Он выглядит потрясенным, но через мгновение уже улыбается и включает на всю катушку свое чарующее обаяние.

— А-а, чувство вины! Разве не ужасно, когда вина мешает получать удовольствие? Смотри, что я об этом думаю. Мы не должны чувствовать себя виноватыми, потому что глобально наш с тобой секс никак не обделяет твоего жениха. Я не представляю угрозы для ваших отношений, потому что, во-первых, ты сто лет меня знаешь, а во-вторых, я наделал с тобой глупостей и не гожусь для чего-то серьезного. Так что, насколько я понимаю, ты принадлежишь ему. А у нас с тобой все просто для здоровья. Можешь считать меня мальчиком для удовольствий.
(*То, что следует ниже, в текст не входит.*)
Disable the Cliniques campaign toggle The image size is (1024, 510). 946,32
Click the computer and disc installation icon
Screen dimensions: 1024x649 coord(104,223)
— К сожалению, я так не умею.

— Очень даже умеешь. Именно этим мы и занимались — получали удовольствие. И ничего плохого в этом нет.
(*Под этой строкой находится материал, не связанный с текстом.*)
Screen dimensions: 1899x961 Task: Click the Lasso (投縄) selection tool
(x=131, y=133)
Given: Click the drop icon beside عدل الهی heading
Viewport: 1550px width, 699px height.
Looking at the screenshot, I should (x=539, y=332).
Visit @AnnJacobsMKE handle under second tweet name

— Я так больше не могу. И жалею, что начала. Так что, пожалуйста, отнесись с уважением к моему желанию.

Ноа искоса смотрит на меня. Я знаю, что мои слова звучат дико, такие они чопорные и формальные, но ничего не могу с этим поделать. Ноа идет к холодильнику, открывает его, смотрит внутрь и наконец извлекает пиво. Я знаю, что он просто тянет время, ждет, не очухаюсь ли я, не передумаю ли. Когда я больше ничего не говорю, он тяжело вздыхает, делает большой глоток пива и говорит:

— О’кей, будь по-твоему. Я отнесусь с уважением к твоему желанию: секса у нас больше не будет, но мне нужно остаться тут до конца семестра.

— Нет. Я хочу, чтобы ты съехал.

— Марни! Блин! А это еще что?

Я мотаю головой, стоя на своем. Такое чувство, что Бликс и все, кто ее любил, тоже находятся рядом со мной.

— Нет. Я не могу разрешить тебе остаться. Ты должен переехать.

Ноа пристально смотрит на меня, и в какой-то момент я думаю, что он станет спорить, или вообще откажется съезжать, или даже устроит сцену. Но он смеется, делает еще один большой глоток и качает головой, будто услышал самое безумное в своей жизни требование. Потом подхватывает свой рюкзак и спускается по лестнице. Я слышу, как льется вода в душе. Вскоре раздаются звуки выдвигаемых и задвигаемых ящиков комода, шаги по коридору, а потом хлопает входная дверь. Я смотрю в окно и вижу, как он идет по улице, разговаривая по телефону.